◆ About this task
Find every line in the records that holds the string "will". Copy each one.

◆ The input
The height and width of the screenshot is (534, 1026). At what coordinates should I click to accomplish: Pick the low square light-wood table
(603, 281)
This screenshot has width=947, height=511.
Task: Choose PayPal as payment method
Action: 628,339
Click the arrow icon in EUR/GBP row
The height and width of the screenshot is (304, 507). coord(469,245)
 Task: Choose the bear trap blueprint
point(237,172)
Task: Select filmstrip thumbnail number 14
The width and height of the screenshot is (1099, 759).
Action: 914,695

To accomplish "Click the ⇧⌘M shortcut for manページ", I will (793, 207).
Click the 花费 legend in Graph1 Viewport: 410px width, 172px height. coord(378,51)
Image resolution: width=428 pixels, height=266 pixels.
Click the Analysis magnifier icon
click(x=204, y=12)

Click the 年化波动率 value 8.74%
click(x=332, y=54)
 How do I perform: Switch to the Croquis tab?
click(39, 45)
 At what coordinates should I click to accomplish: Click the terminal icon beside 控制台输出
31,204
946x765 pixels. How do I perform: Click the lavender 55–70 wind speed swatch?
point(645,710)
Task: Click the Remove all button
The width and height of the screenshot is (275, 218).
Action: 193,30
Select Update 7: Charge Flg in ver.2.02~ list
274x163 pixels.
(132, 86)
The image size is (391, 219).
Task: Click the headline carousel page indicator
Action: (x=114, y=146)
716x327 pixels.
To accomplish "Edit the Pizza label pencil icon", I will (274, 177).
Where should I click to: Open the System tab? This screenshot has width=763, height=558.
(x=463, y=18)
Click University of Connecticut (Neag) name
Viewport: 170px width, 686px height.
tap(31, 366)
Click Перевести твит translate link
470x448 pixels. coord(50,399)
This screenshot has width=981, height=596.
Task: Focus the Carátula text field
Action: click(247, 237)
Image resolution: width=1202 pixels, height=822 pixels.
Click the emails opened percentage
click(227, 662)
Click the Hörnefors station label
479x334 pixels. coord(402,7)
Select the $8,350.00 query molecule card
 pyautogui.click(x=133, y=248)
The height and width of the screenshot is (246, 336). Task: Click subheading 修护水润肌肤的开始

◆ Task result
To accomplish "Click the ⇧⌘M shortcut for manページ", I will (793, 207).
To accomplish "Edit the Pizza label pencil icon", I will (274, 177).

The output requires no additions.